Cada pessoa hospeda consigo trilhões de vírus e bactérias, o que chamamos de microbioma. Agora, de acordo com um estudo, publicado no dia 26 de maio, no journal Cell, a mesma coisa vale para as cidades.

Cada cidade tem uma espécie de impressão digital microbiana exclusiva, de acordo com o estudo “Mapa metagenômico global de microbiomas urbanos e resistência antimicrobiana”.

Nesse projeto, liderado pela Weill Cornell Medicine, cientistas montaram um catálogo mundial de ecossistema microbiano urbano. Esses cientistas fazem parte do Consórcio Internacional Metagenômica e Metadesenho do Metrô e Biomas Urbanos (MetaSUB), que também conta com pesquisadores brasileiros da Fiocruz e da USP.

Assim, entre 2015 e 2017, foram coletadas em 60 cidades espalhadas nos seis continentes, 4.728 amostras de micro-organismos presentes em ambientes com grande circulação de pessoas, como sistemas de transporte de massa e em hospitais.

Só na América do Sul, foram recolhidas 331 amostras, 199 delas em três cidades brasileiras: Ribeirão Preto, Rio de Janeiro e São Paulo.

Nessa pesquisa, os cientistas usaram uma técnica chamada shotgun metagenomic sequencing para identificar 4.246 espécies conhecidas de microrganismos urbanos a partir de seu DNA. Também foram descobertos 10.928 vírus e 748 bactérias que eram desconhecidos da ciência.

Além disso, havia um conjunto “central” de 31 espécies que não são encontradas no corpo humano, mas surgiram em 97% de todas as amostras.

De qual cidade você é

Considerado o primeiro catálogo sistemático e mundial do ecossistema microbiano urbano, os cientistas explicam que todos os dias, bilhões de pessoas que vivem nas cidades entram em contato com superfícies em sistemas de transporte como metrôs e ônibus.

Cada pessoa traz consigo micróbios “comensais” inofensivos que vivem dentro e sobre seus corpos e entram em contato com os organismos que já estão no meio ambiente.

Se você me der seu sapato, poderia dizer com 90% de precisão a cidade no mundo de onde você veio.”Prof. Christopher Mason da Weill Cornell Medicine.

Autor principal do estudo, Prof.
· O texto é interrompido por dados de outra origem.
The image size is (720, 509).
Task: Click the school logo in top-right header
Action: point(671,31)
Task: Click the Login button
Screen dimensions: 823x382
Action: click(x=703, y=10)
Christopher Mason desenvolveu um protocolo para padronizar a amostragem de forma que, por exemplo, cada pesquisa incluísse cotonetes de bancos, corrimãos e balcões de bilheteria – locais onde os viajantes sentam ou colocam as mãos.
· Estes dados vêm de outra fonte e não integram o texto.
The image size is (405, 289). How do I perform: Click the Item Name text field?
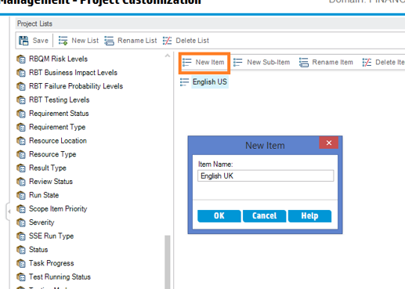266,176
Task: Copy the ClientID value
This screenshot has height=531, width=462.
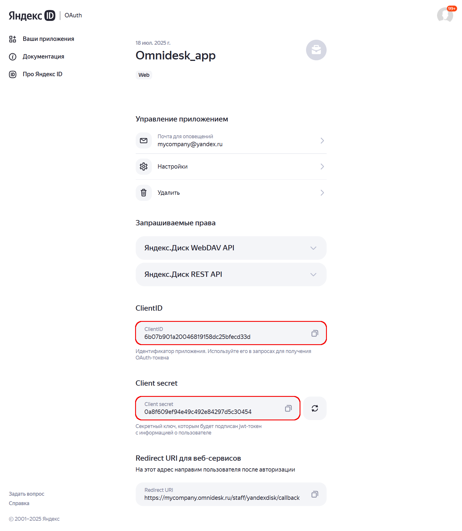Action: click(x=315, y=333)
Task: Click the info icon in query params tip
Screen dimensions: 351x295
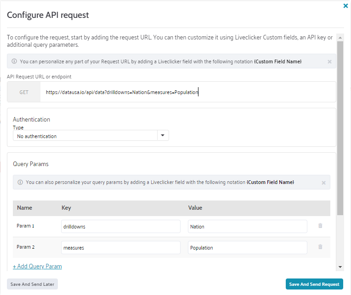Action: click(20, 183)
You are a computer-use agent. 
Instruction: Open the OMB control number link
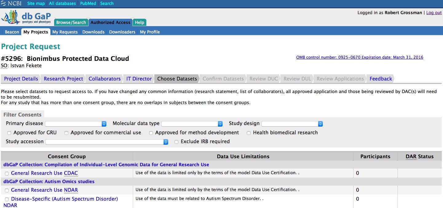point(359,57)
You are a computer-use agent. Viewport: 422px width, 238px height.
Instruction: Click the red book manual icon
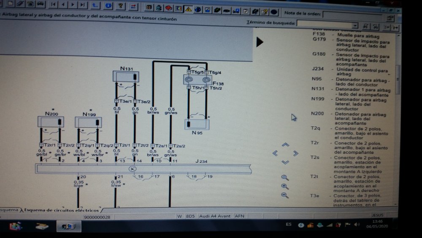[x=168, y=8]
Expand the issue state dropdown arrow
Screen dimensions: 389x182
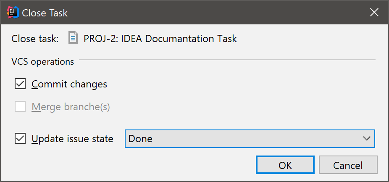pos(366,138)
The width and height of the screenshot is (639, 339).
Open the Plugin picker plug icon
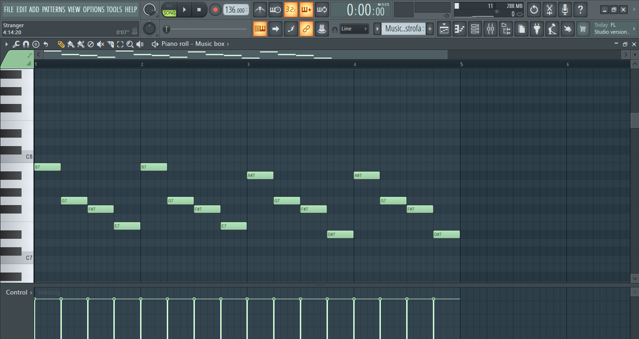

Resistência antimicrobiana e network de monitoramento global

O estudo revelou que muitos dos genes bacterianos que conferem resistência a antibióticos comuns estão disseminados no ambiente urbano.

Os genes mais comuns de resistência possibilitam que as bactérias sobrevivam à exposição a duas classes principais de antibióticos, conhecidas como MLS e antibióticos beta-lactâmicos. Profissionais de saúde usam esses antimicrobianos para tratar doenças respiratórias, sexualmente transmissíveis e de pele, entre muitas outras infecções.

Prof. Mason e os coautores do estudo imaginam uma “rede global de monitoramento” para rastrear a resistência antimicrobiana e a propagação de organismos infecciosos. Isso incorporaria dados microbianos de gado e fazendas, por exemplo, e esgoto de cidades.

Eles escrevem:

[Um] atlas genético microbiano global continuamente atualizado tem o potencial de ajudar médicos, departamentos de saúde pública, governos e cientistas a rastrear, diagnosticar e prever riscos e tendências epidemiológicas”.

Eles acreditam que a pandemia da COVID-19 ampliou consideravelmente a necessidade de vigilância microbiana global, e Prof. Mason sinalizou que esse estudo fornece um caminho para que cidades e países enviem dados para a Organização Mundial da Saúde.

Uma limitação importante do estudo foi que apenas o DNA presente nas amostras foi sequenciado. Projetos futuros também sequenciarão o RNA, que é o material genético de muitos vírus importantes, como o SARS-CoV-2, que causa a COVID-19.

Do ponto de vista da saúde pública, os cientistas também consideram que o estudo trouxe conhecimentos importantes. Um deles é a disseminação de bactérias resistentes a antibióticos.

Outro aspecto relevante é o potencial de descoberta de moléculas produzidas por bactérias e fungos que podem dar origem a novos medicamentos.

Os cientistas estão agora estudando como a COVID-19 e os lockdowns e isolamentos das cidades afetaram a composição dos microbiomas.

Espera-se que, entre outras coisas, a pesquisa possa levar a uma melhor forma de detectar surtos em ambientes urbanos, além de auxiliar no desenvolvimento de novos medicamentos antimicrobianos. Presume-se também que esse estudo poderá impactar aplicações no campo da ciência forense.